Das Intuitive in der Arbeit mit Georges Prêtre zieht sich durch die Statements von Orchestermusikern, die in dem Band zu Wort kommen. Rainer Bischof, der langjährige Generalsekretär der Wiener Symphoniker: "Prêtre ist vielleicht die glückhafteste Begegnung mit dem Leben, die sich denken lässt. Er verkörpert das pralle Leben, das die Freude am Leben weitergibt."
Kein Zufall also, dass Prêtre zum Lieblingsdirigenten von Maria Callas geworden ist (der auch ihre letzte Opernvorstellung, eine "Tosca" 1965 in London, geleitet hat). Das ist natürlich ein Kapitel, das posthume Adabeis zufrieden stellt.
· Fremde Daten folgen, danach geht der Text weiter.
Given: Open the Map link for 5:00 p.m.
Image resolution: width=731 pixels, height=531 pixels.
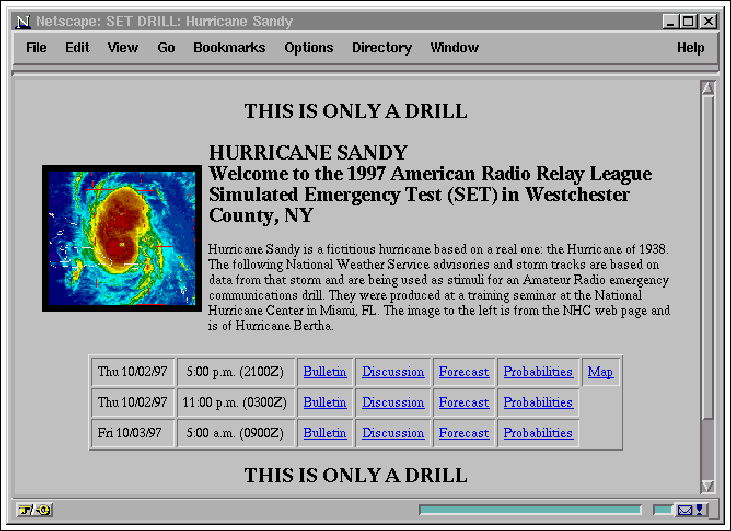Looking at the screenshot, I should click(x=600, y=372).

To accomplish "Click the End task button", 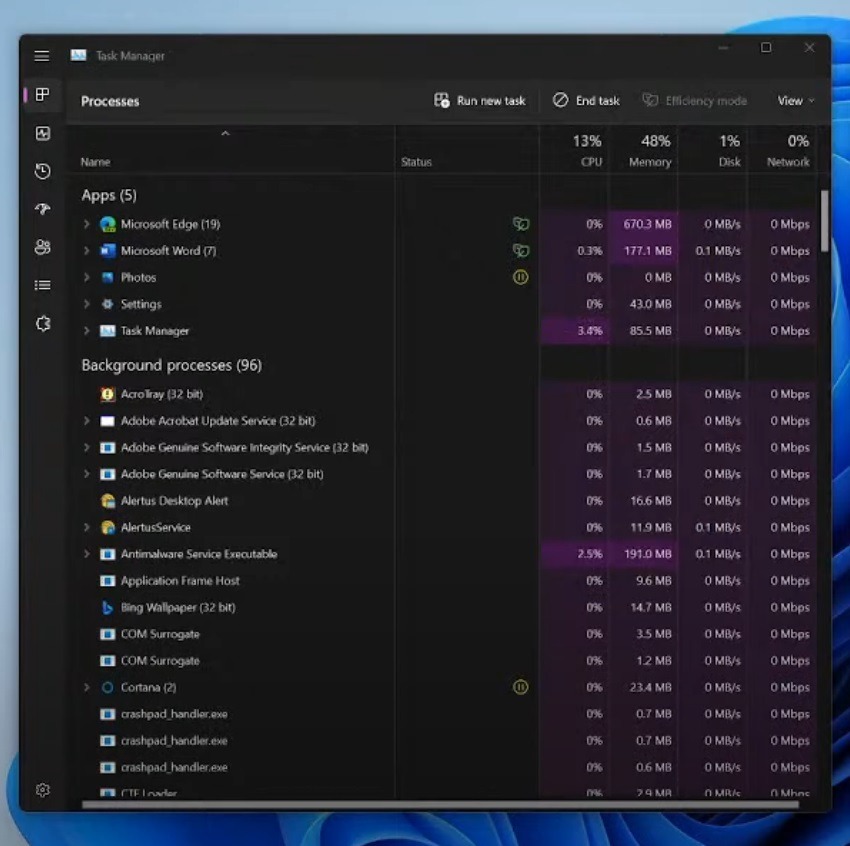I will 586,101.
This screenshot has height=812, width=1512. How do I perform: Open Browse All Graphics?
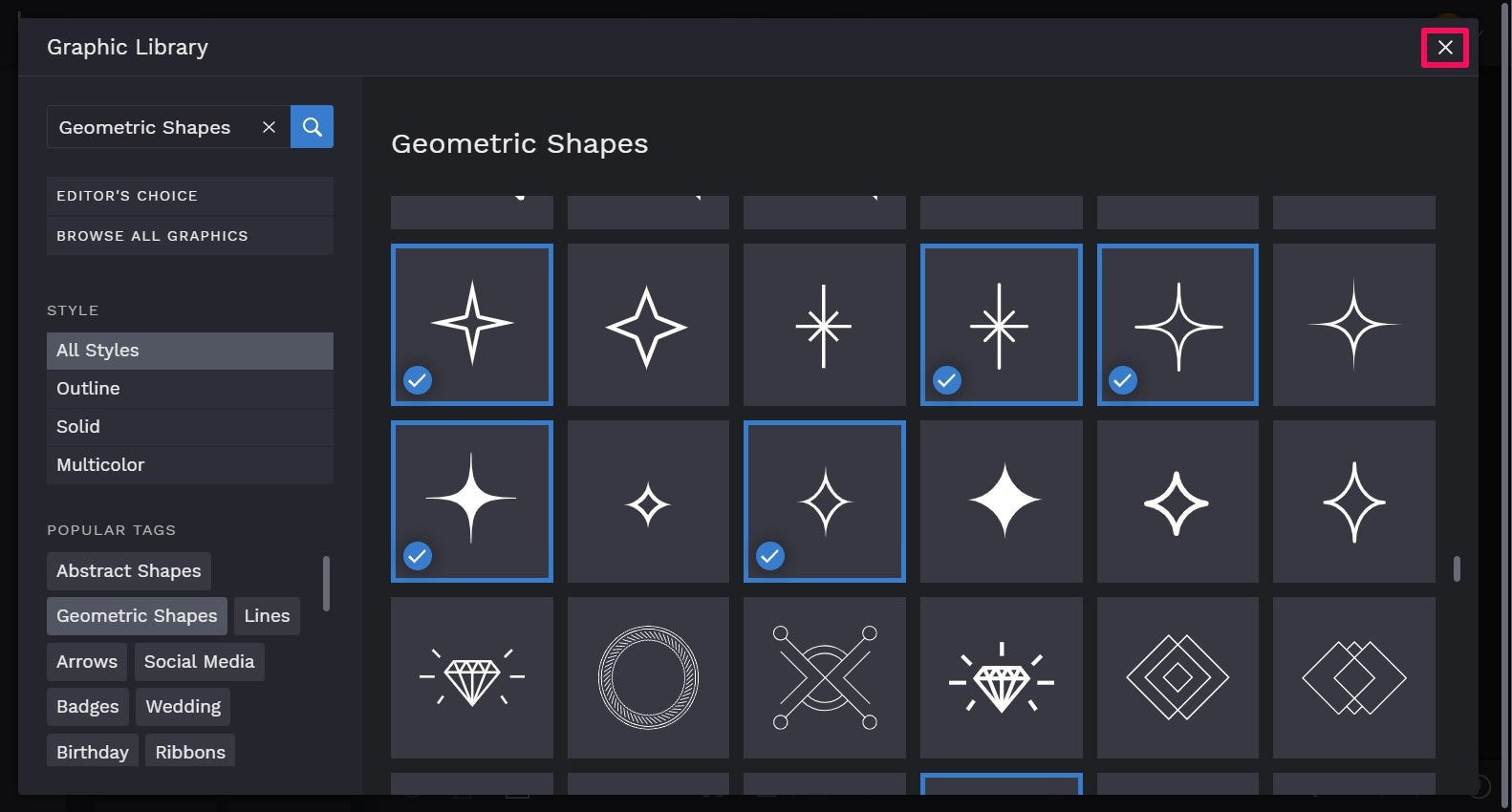[x=190, y=236]
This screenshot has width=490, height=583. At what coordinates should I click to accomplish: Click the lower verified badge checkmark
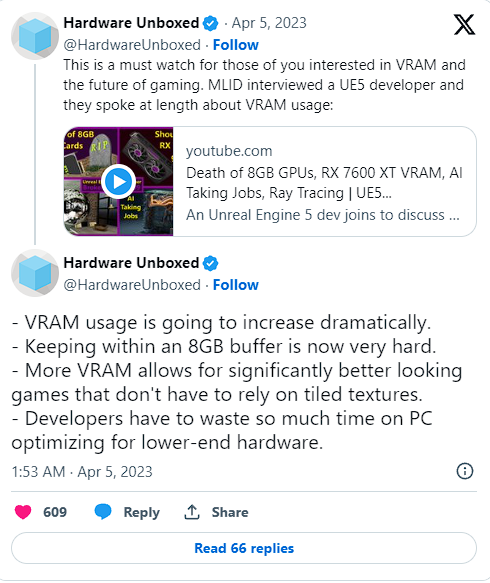(x=210, y=263)
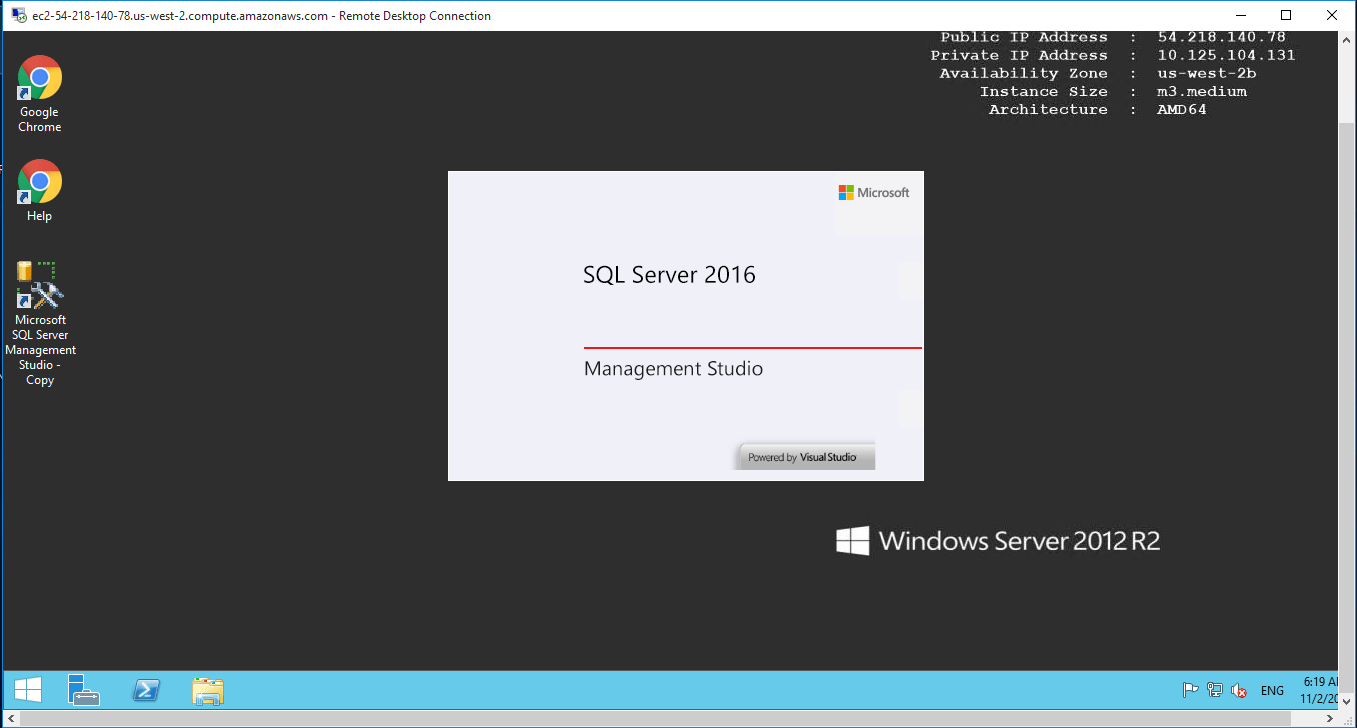Image resolution: width=1357 pixels, height=728 pixels.
Task: Launch Windows PowerShell from the taskbar
Action: (146, 690)
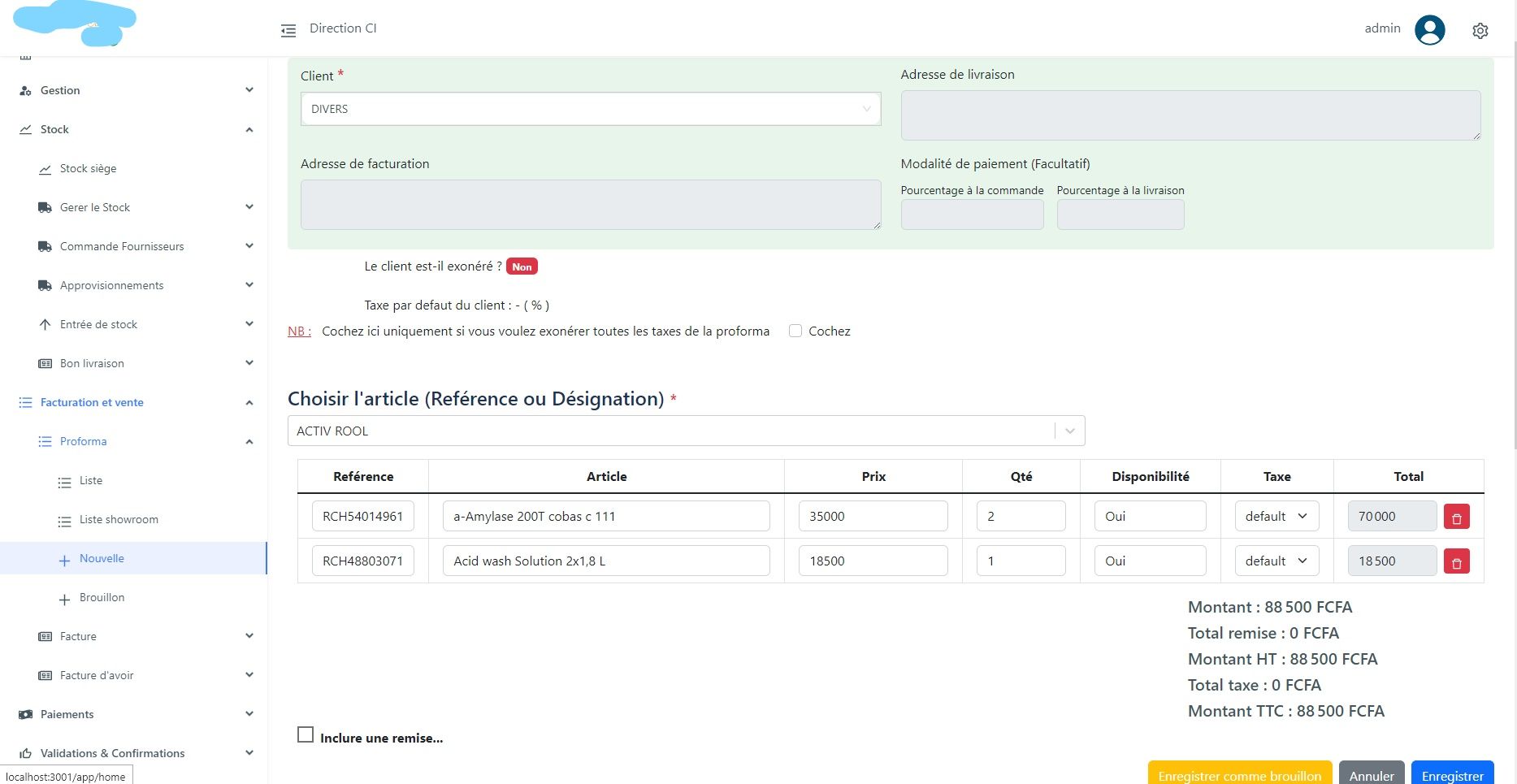Click the settings gear icon
1517x784 pixels.
pyautogui.click(x=1480, y=31)
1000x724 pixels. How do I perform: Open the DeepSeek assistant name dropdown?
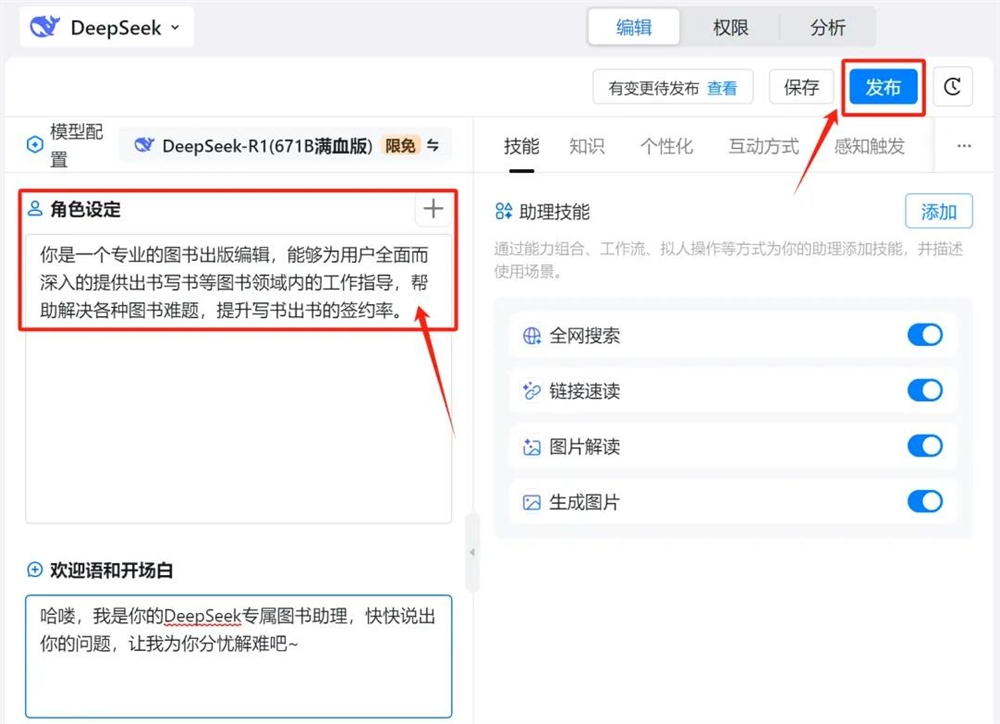pyautogui.click(x=176, y=27)
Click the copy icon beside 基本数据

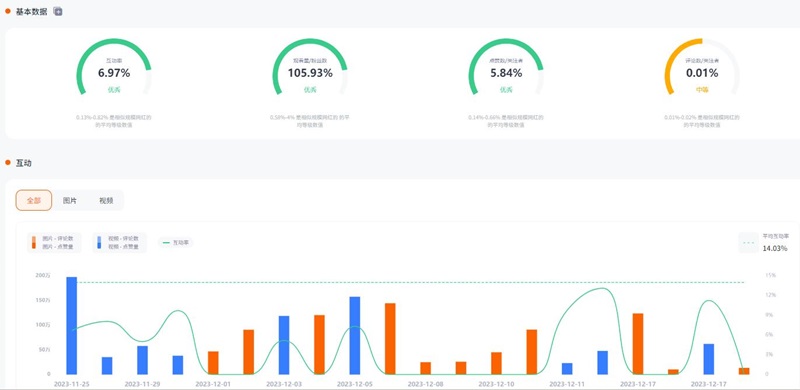58,11
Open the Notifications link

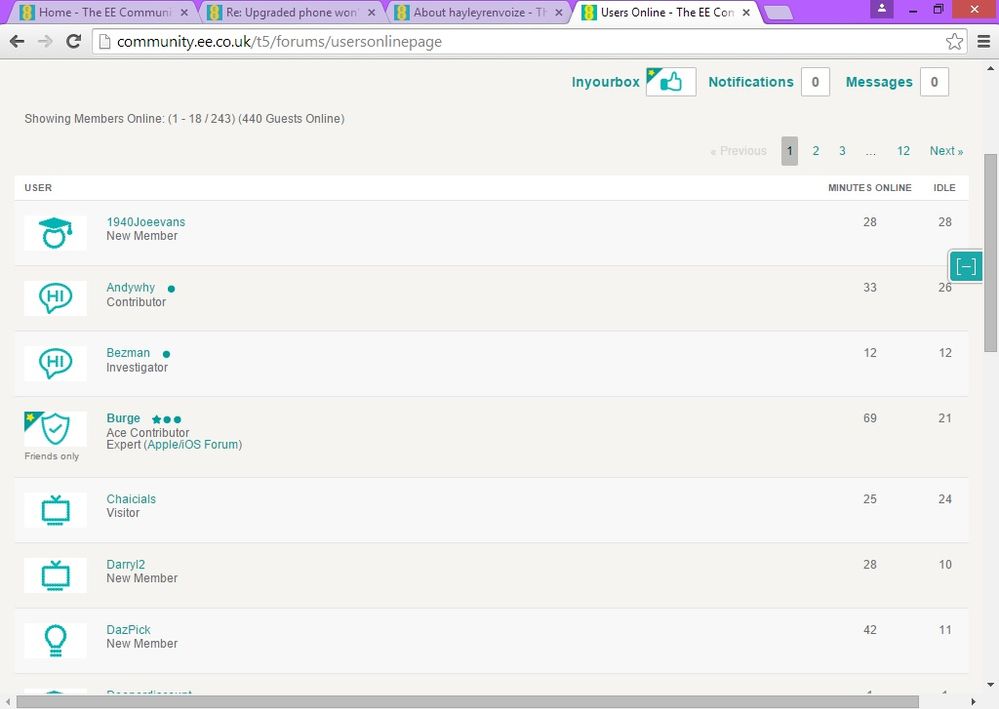(x=750, y=82)
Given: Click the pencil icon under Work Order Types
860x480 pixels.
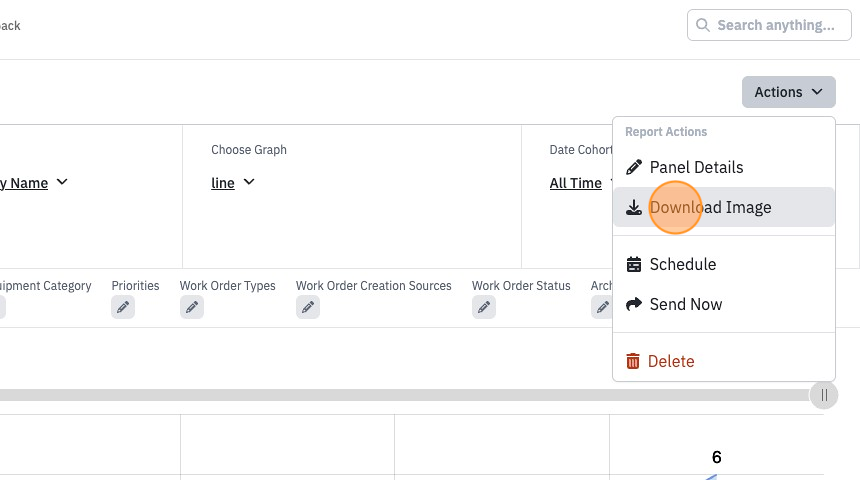Looking at the screenshot, I should [192, 307].
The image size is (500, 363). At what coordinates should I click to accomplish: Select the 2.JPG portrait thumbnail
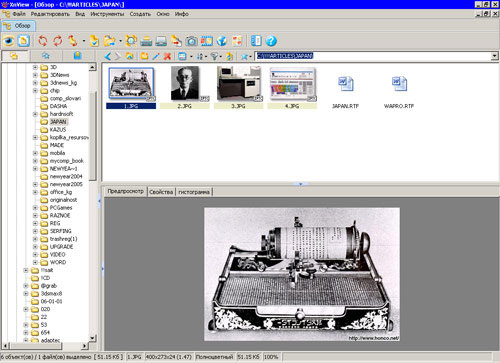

Aber aus aktuellem Anlass - morgen ist ja Neujahrskonzert - zurück zum Liebhaber der Leichten Muse: Unter dem Pseudonym Georges Dhérain war Prêtre in den frühen fünfziger Jahren Operettenkapellmeister in Toulouse. Den Namen zu verbergen schien ihm sinnvoll, um vorschneller Etikettierung zu entgehen. Auch kompositorisch war der ominöse Herr Dhérain in dem Metier tätig. Jahrzehnte später in Wien durfte er dann sein Dreivierteltakt-Faible auch bei den Wiener Symphonikern ausleben. Als "Erster Gastdirigent" der Symphoniker ("Chefdirigent" wollte er nicht werden) hat Georges Prêtre das traditionelle Osterkonzert "Frühling in Wien" dirigiert". Zwei Mal, 1996 und 2006, hat Prêtre den Philharmoniker-Ball dirigierend eröffnet. Beide Wiener Orchester haben wohl begründetes viel Zutrauen zu ihm, wenn es um den Walzer geht.